Ruangan yang tadinya penuh dengan suara dan desah, kini mendadak sunyi. Tergantikan oleh napas pendek-pendek dan cepat yang secara berangsur-angsur menjadi panjang dan lambat dari dua tubuh yang saling bertumpukan, masih terhubung di bawah sana.
"Menyingkirlah dariku, Daiki. Kau berat." Ujar Akashi pada akhirnya, ketika nafasnya sedikit lebih teratur namun paru-parunya masih terbebani oleh berat tubuh di atasnya. Yang dipanggil hanya menggumam namun sama sekali tidak bergerak dari tempatnya, mungkin masih menikmati kontak dari dua tubuh mereka.
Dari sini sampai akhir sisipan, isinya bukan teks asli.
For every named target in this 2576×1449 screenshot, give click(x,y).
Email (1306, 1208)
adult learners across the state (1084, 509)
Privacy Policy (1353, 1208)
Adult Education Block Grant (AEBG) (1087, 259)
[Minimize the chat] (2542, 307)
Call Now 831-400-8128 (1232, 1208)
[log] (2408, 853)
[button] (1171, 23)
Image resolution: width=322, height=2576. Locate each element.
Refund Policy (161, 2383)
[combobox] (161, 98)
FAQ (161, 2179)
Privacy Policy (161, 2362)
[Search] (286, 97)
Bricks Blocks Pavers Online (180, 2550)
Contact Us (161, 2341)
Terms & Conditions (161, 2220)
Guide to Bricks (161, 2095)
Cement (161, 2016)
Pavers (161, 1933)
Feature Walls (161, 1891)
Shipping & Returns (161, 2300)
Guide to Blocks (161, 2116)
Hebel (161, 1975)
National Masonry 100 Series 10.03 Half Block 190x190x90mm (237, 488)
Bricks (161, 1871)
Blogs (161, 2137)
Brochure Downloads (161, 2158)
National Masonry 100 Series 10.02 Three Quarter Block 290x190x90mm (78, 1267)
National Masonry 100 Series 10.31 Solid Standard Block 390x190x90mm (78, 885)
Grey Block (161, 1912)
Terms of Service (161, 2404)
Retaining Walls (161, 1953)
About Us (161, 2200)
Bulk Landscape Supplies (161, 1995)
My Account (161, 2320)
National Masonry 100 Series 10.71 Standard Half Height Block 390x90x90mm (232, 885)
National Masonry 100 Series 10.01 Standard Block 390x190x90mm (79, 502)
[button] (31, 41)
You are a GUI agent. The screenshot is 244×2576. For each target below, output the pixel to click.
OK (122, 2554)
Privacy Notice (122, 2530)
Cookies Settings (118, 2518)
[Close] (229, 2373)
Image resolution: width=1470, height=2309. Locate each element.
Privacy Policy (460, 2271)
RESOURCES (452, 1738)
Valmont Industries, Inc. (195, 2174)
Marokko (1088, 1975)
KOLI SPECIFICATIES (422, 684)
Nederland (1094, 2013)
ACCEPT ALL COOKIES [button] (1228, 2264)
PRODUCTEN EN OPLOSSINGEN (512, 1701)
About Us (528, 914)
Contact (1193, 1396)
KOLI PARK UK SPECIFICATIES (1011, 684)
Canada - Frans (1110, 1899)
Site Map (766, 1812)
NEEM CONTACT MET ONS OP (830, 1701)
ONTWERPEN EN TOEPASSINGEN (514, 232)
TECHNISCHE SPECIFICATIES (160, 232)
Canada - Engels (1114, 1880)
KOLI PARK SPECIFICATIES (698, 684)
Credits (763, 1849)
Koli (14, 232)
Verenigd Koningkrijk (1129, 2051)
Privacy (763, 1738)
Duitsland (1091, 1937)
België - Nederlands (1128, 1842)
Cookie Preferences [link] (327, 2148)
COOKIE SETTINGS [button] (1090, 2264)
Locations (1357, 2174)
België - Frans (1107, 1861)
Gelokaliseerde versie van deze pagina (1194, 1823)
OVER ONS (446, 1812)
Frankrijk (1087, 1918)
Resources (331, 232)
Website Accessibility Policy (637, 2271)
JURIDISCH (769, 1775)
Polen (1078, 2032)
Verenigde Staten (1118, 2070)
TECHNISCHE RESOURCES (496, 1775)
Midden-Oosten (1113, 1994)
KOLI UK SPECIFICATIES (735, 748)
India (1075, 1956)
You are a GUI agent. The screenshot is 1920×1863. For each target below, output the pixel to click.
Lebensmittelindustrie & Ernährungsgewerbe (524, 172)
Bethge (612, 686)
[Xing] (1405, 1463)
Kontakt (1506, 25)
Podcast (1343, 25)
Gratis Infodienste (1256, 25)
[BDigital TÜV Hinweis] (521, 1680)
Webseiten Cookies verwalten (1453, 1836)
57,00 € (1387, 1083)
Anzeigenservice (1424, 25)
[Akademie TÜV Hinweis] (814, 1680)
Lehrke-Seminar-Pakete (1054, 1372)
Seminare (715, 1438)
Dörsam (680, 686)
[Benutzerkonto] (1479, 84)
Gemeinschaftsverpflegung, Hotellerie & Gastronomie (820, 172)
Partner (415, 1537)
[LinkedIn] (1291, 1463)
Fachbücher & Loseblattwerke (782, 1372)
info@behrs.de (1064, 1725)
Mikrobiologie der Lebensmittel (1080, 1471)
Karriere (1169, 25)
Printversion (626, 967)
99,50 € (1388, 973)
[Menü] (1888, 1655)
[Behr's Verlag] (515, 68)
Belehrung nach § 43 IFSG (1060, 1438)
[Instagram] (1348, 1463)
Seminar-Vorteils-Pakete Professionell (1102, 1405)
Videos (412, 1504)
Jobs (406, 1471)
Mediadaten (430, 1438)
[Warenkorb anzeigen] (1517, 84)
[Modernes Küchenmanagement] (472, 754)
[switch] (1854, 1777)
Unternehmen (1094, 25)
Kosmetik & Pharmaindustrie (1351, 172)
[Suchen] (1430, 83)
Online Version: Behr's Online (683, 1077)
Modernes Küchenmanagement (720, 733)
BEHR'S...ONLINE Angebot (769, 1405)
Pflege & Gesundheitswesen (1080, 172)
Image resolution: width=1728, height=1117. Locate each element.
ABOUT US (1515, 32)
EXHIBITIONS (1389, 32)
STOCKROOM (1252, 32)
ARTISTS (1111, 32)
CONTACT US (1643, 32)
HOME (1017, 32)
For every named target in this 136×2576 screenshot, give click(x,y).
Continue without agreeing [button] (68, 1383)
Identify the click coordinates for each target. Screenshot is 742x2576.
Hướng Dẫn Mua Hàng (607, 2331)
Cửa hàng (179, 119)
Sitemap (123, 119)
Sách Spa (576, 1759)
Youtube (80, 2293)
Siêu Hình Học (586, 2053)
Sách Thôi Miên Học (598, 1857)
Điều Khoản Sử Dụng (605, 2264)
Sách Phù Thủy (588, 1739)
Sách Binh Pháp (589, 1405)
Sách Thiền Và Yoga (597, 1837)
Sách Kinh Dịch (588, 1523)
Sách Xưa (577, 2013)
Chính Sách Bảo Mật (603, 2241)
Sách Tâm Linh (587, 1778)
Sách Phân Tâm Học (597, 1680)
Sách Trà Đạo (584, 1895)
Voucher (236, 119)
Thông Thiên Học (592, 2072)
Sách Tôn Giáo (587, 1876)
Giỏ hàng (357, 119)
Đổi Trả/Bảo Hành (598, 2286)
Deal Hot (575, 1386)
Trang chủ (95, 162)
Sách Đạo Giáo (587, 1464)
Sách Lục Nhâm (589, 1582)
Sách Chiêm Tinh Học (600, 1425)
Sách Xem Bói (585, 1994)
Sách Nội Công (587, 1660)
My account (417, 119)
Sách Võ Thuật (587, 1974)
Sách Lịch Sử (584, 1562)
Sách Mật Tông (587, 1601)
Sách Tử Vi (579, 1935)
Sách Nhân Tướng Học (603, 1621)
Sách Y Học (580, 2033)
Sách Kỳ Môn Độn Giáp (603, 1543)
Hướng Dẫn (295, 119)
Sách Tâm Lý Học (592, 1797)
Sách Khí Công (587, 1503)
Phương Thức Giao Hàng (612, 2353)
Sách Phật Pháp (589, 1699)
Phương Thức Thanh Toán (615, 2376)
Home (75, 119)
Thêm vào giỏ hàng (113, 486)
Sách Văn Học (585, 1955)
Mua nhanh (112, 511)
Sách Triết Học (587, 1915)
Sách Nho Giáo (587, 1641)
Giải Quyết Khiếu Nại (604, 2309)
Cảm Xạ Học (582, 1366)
"Daiki," di panggilan kedua, lelaki berkulit gelap itu lagi-lagi menggumam, "ayolah, Sei. Sebentar lagi," namun masih tetap di tempatnya. "Aku tidak bisa bernapas," baru saat kalimat itu meluncur dari bibir Akashi, Aomine menggunakan tangannya sebagai tumpuan dan memandang lelaki di bawahnya yang menghela napas lega. Hanya sesaat, karena dahinya membentuk kerutan saat Aomine masih tetap di atasnya dan terlihat belum berniat untuk memindahkan tubuhnya.
"Aku akan sangat berterimakasih kalau kau mau mengeluarkan milikmu dari dalamku."
"Hei, hei. Tidakkah kau pikir begini lebih menyenangkan?" Tubuhnya lagi-lagi merendah, mendekatkan bibirnya ke cuping telinga sang Akashi dan berbisik, "seakan kita benar-benar terhubung," yang dilanjutkan dengan jilatan dan gigitan di sana bersamaan dengan pinggulnya yang bergerak mundur hanya untuk memajukannya lagi dengan perlahan. Membuat tubuh Akashi sedikit bergetar akibat kulit yang masih sensitif setelah aktifitas mereka beberapa saat yang lalu.
"Masih kurang?" Kurva tipis terbentuk di bibir Akashi, tidak memungkiri bahwa ia juga menginginkan hal yang sama.
"Tentu saja," kecupan demi kecupan kini mulai membanjiri lehernya, turun ke selangkanya, dan berhenti di pucuk dada Akashi, memanjakannya. "Boleh, kan?" tubuh Akashi mau tidak mau bereaksi terhadap perlakuan Aomine yang memang sengaja menggodanya. Namun sang raja tidak akan membiarkan pionnya bersikap seenaknya begitu saja ketika jemarinya menggenggam dan menarik helaian biru di atas tubuhnya, cukup keras hingga pemiliknya menggeram kesakitan dan memandangnya kesal.
"Boleh saja," raut wajah kesal di depannya kini berbinar bahagia, sungguh mudah membaca partnernya ini, "hanya saja, aku yang memegang kontrol kali ini," dan secepat berbinarnya mata, ekspresi Aomine kini berganti dengan tatapan penuh tanda tanya.
"Ha?"
.fin.(?)
AN: ...ya...ya...Karena saya tidak tahu harus berkata apa jadi yaaa... /kabur sejauh mungkin/.